Where2GetIt started as a dealer locator service for retailers and manufacturers, hosting maps and directions that appear on their those third-party sites. But in the process of building out its services over time the company has developed a rich database of product inventory information in addition to business locations. In other words, it has a tremendously valuable body of information about where consumers can find products today in local stores. Among its customers are a host of “marquee” brands such as Office Depot…

But what caught my attention was Greg’s closing…

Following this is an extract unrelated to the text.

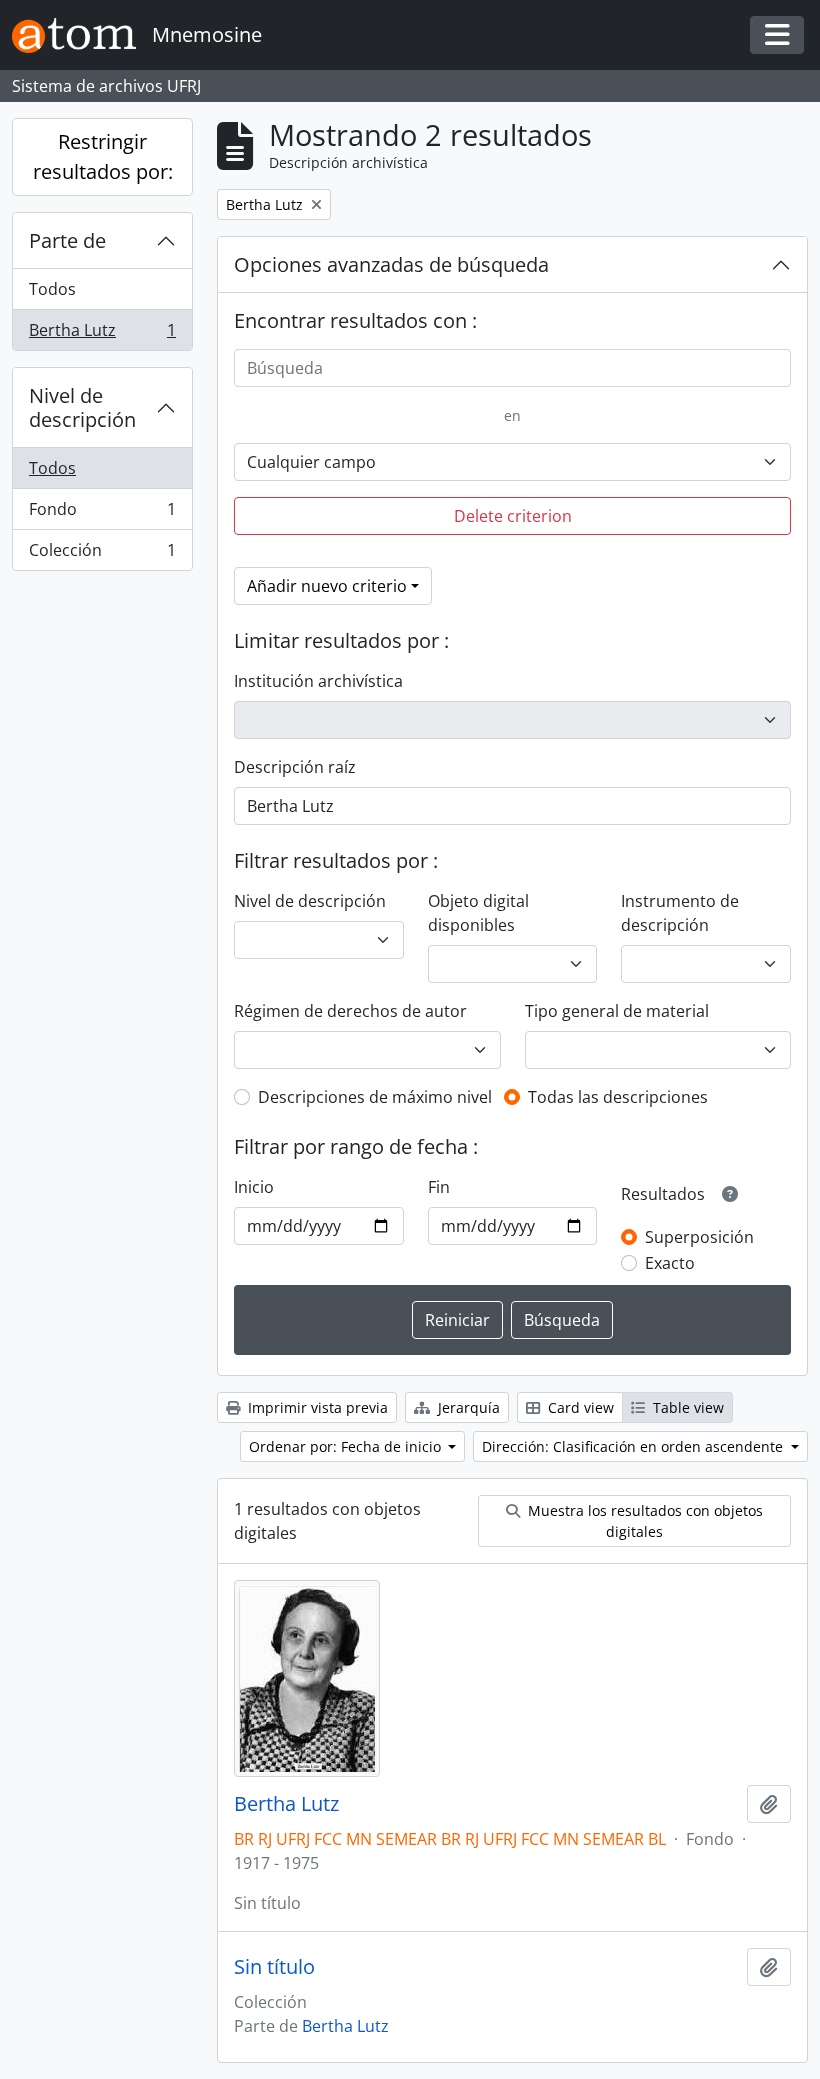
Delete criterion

One of the other interesting things about this company is that it has built a business rather than the appearance of a business for the purpose of an acquisition, which is characteristic of so many “Web 2.0” companies of late.

Sounds good to me.

Theater troupe engages audience in word-of-mouth

Posted on Saturday, October 13, 2007 by No comments yet

Mark Nash of the Vermont Stage Company wrote the following in his recent e-newsletter to theater supporters…

Spread the word!
We depend on those who have seen and loved our shows to tell their friends and families about their experience. One way you can do this s through Front Porch Forum,which connects neighbors through the Internet. Though commonly used to share news about good babysitters, lost cats, and annoying potholes that never get fixed, it’s also a place for people to share knowledge of local cultural events. Check out Front Porch Forum, join, and let your neighbors know about Vermont Stage!

We’re seeing more and more of this kind of thing as FPF becomes integrated into its pilot community.

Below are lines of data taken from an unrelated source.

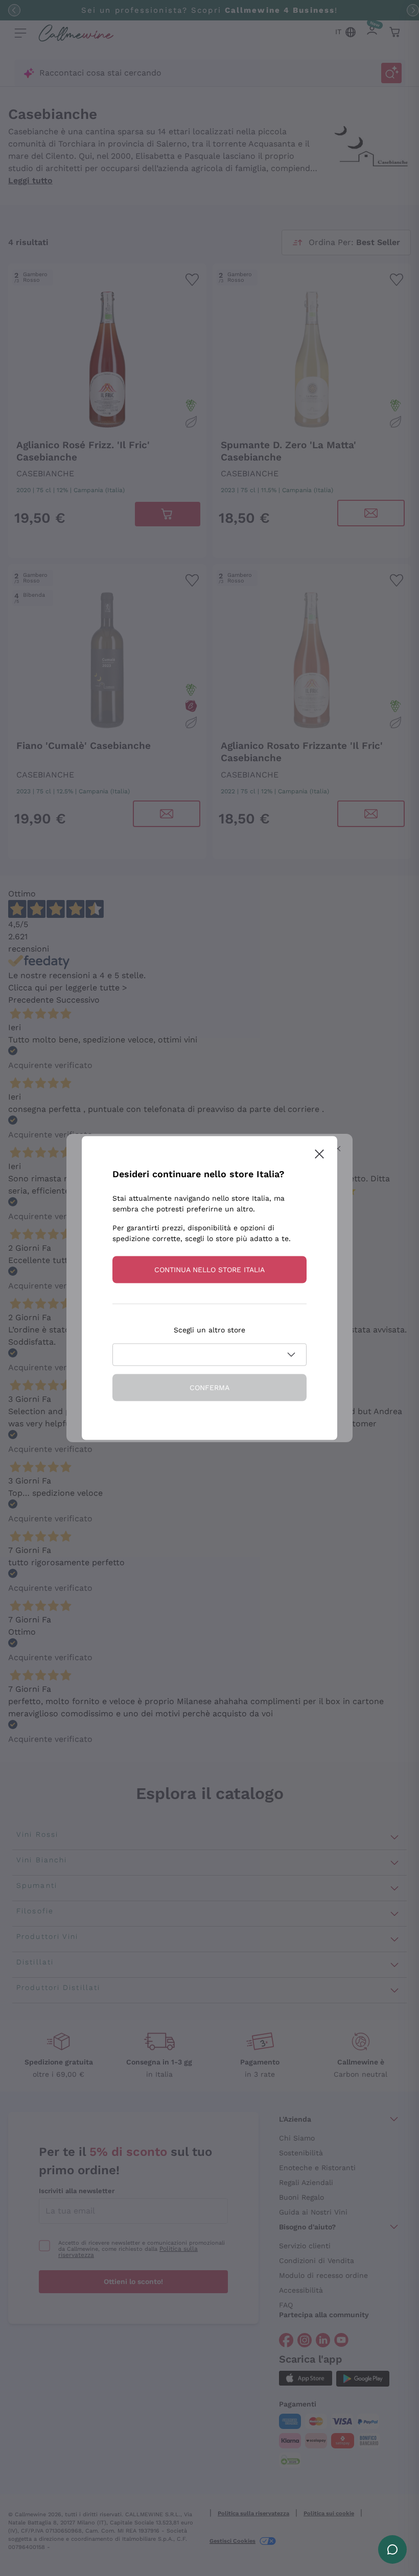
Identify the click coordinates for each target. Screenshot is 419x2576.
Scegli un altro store (209, 1330)
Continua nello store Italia (209, 1270)
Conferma (209, 1387)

“Neighborhoods Online” gets a Look by MediaPost

Posted on Thursday, October 11, 2007 by No comments yet

Kathleen Burge writes in OMMA this week about several neighborhood-level online efforts. She includes FatDoor, BackFence, eNeighbors, MeetTheNeighbors, and Front Porch Forum. The conclusion… full of potential, but two big problems… (1) generating sufficient revenue, and (2) scaling and adjusting the formula that works in San Francisco so that it plays in Peoria. Worth a read.